== Selected excerpt ==

Who should own Canadian farmland? And how can we best protect it?

On February 9, 2017, Bonnefield appeared before the Standing Senate Committee on Agriculture & Forestry.  The Committee is undertaking a “Study on the acquisition of farmland in Canada and its potential impact on the farming sector”

A video replay of Bonnefield’s remarks can be viewed by clicking here (beginning at the 9:10:30 mark of the video).

And here is the text to what we had to say:


Thank you, Senators. It is an honor to meet with you this morning.

My name is Tom Eisenhauer and I am the CEO of Bonnefield Financial. I apologize for not being able to join you this morning, however, my friend and colleague Wally Johnston is with you in person. Wally represents the 5th generation of a farm family from there in the Ottawa Valley and he is also our Vice President of Business Development at Bonnefield.

Wally and I, along with our partners at Bonnefield, founded our company back in 2009 out of a sense of frustration.  Back in the mid-2000’s one of our sister companies – Manderley Turf Products, Canada’s largest turf grass farm – found itself in a situation that is familiar to many Canadians farmers – we needed to reduce debt and to find additional capital to grow our business.

So we tried to do what many non-agricultural businesses do – we tried to arrange a sale leaseback.  Simply put, we wanted to find an investor willing to buy some of our land and to lease it back to us under a secure, long-term lease, so that we could use the sale proceeds to reduce our debts and to finance Manderley’s growth.  As you know, sale leasebacks of this sort are common financial arrangements in sectors such as commercial real estate, the hotel industry, manufacturing, airlines and even the Canadian banks themselves sometimes use sale leasebacks to finance their operations.  However, to our surprise and great frustration, we could find no investor in this country willing or able to provide sale-leaseback financing on farmland.  So we decided to form Bonnefield in 2009 to do just that.

Since that time we have raised over $400 million, entirely from Canadian individuals and Canadian pension funds, and we have used that capital to arrange sale and sale-leaseback transactions with Canadian farm families in British Columbia, Alberta, Saskatchewan, Manitoba, Ontario, New Brunswick and Nova Scotia.  To date, we have helped over 75 Canadian farm families to:

  • reduce debt
  • transition their farm businesses from one generation to another
  • help young farmers grow their business without heavy reliance on debt; and
  • provided farmers with long-term secure access to farmland that they had previously leased from others on a short-term, insecure basis.

In the process, we have, so far, secured over 80,000 acres of prime Canadian farmland and ensured that it will remain “farmland for farming” indefinitely and that it will be monitored, maintained and operated in a sustainable and ecologically responsible manner. In short, we have developed a business model that uses capital from Canadian individuals and Canadian pensioners to support Canadian farm families and to protect Canadian farmland.

So our prime reason for meeting with you today is to ask this Committee to advocate for responsible, evidence-based regulations that protect our farmland, while ensuring that farmers have ample access to the capital they need to operate their businesses profitably – including institutional capital.

I would now like to turn to five key points we would like the Senate Committee to consider in its ongoing study.

===
== Extracted data ==

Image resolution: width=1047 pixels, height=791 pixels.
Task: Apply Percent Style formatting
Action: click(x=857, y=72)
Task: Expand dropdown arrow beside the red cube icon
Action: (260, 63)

===
== Extracted data ==

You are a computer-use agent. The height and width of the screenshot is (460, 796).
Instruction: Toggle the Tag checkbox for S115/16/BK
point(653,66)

===
== Extracted data ==

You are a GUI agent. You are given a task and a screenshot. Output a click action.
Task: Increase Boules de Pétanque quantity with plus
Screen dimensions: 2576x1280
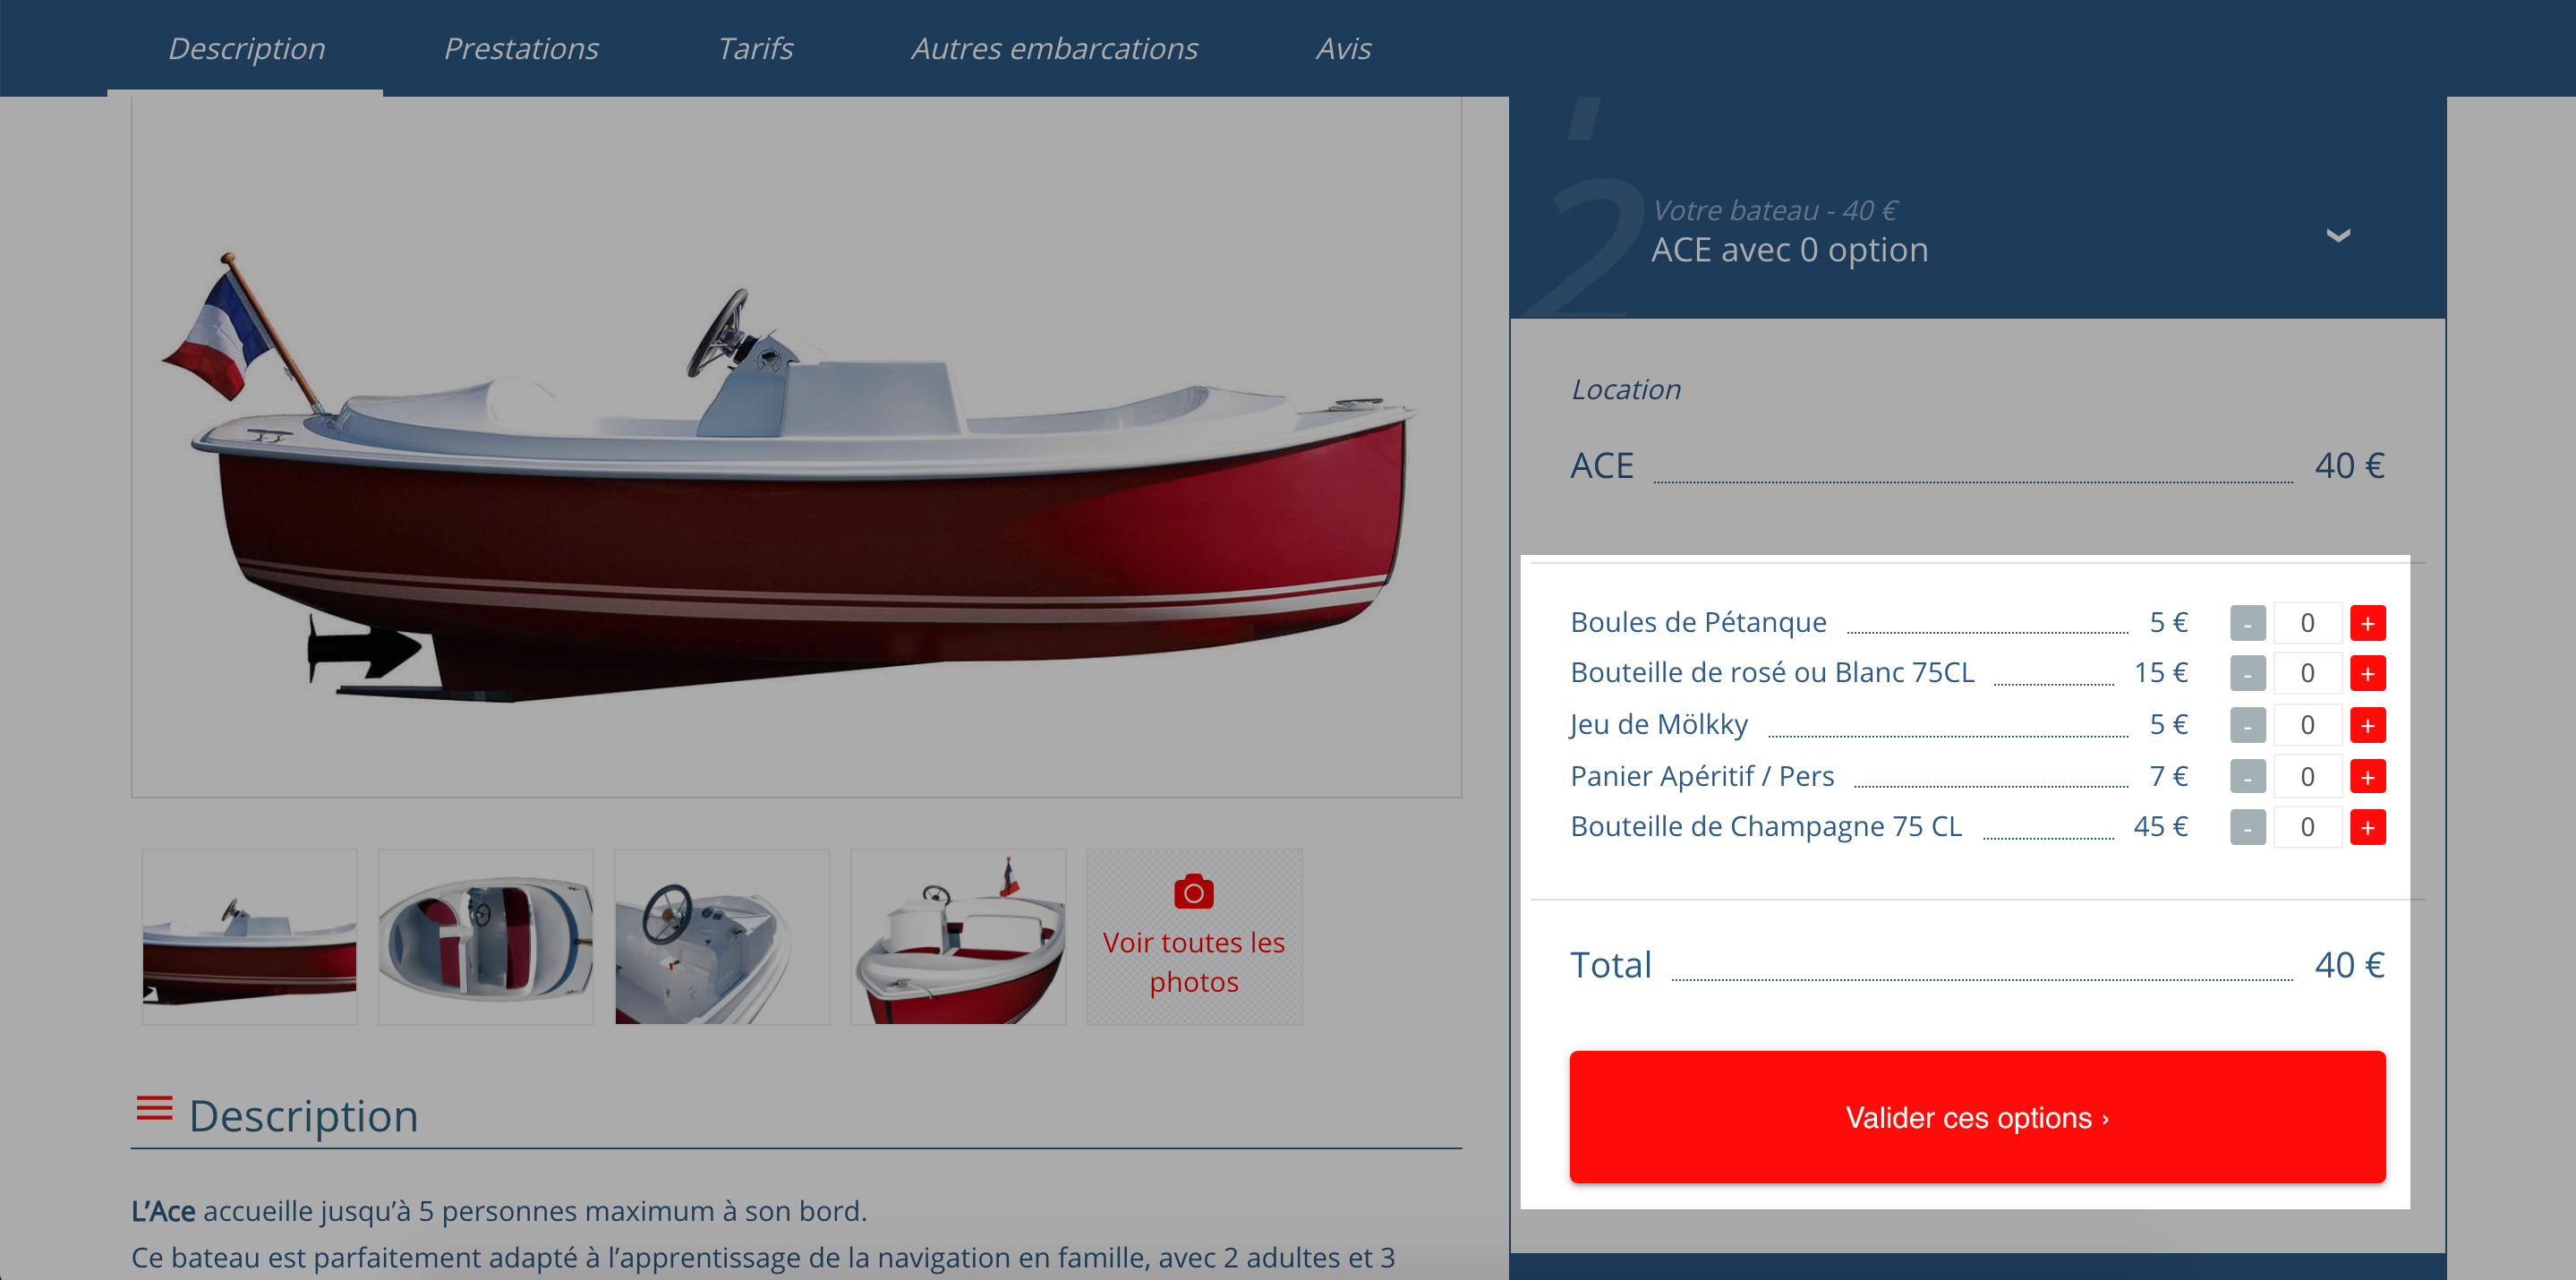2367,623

===

• [To be done]:
a. Retype the farmland remarks from "So our prime" to "including institutional capital.".
b. Answer these questions using the farmland remarks.
(i) In what year was Bonnefield founded?
(ii) How many acres of farmland has Bonnefield secured so far?
(iii) What is Canada's largest turf grass farm called?
The records have no connection to the farmland remarks.

• [Task responses]:
a.
So our prime reason for meeting with you today is to ask this Committee to advocate for responsible, evidence-based regulations that protect our farmland, while ensuring that farmers have ample access to the capital they need to operate their businesses profitably – including institutional capital.

b.
(i) 2009
(ii) Over 80,000 acres
(iii) Manderley Turf Products